“Uh,” Cam says, blinking at his screen. “Guys?”
Wes doesn’t leave the kitchen. “What.”
“I think…” Cam swallows. “I think she published it.”
My heart kicks hard in my chest. I’m already reaching for my phone before the words fully register. “The article?”
“Yeah.” He nods slowly. “I set up notifications for her pieces a few weeks ago. It’s… gone live.”
I open the publishing site—the same one she’d mentioned before, the one Cam had sent the sample link from a few weeks back—and there it is.
How to Lose a Pack in 10 Dates.
My thumb hovers over the title. For a second, I can’t press it. I can’t move.
Wes steps toward the kitchen door, coming back into view. “If it’s the one we saw—”
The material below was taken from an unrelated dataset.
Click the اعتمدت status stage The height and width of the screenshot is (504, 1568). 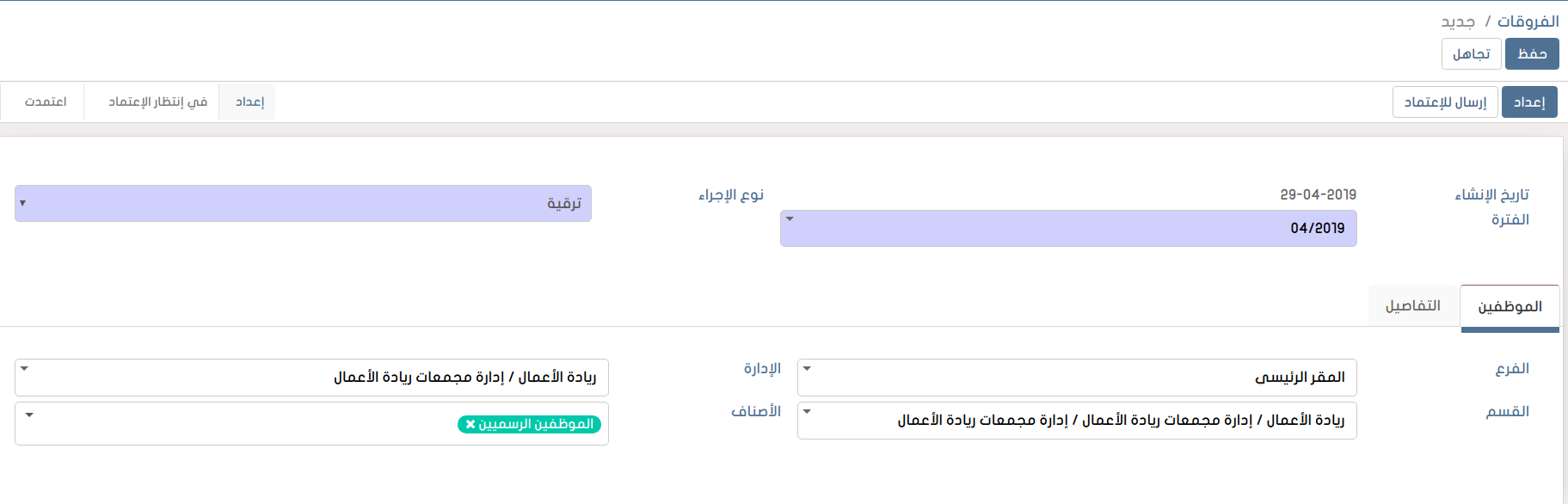[x=46, y=101]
“It’s not,” Cam says quietly.
I tap the link, brace myself; and freeze.
He’s right. It’s not the hit list. Not the cold, calculated sabotage we found on her laptop. The layout’s the same, but the content…
The content iscompletely different.
Step 1: Walk into their lives like you own the place, even when your knees are shaking. Even when you're terrified they’ll smell right through you.
Step 2: Make promises you don't know if you can keep—but want to. Desperately.
Step 3: Start to fall for the gym rat with the broken past and the softest mouth you’ve ever kissed.
Step 4: Realize the golden retriever isn’t just sweet—he’s safe. Steady. The kind of Alpha who holds your heart without asking for it first.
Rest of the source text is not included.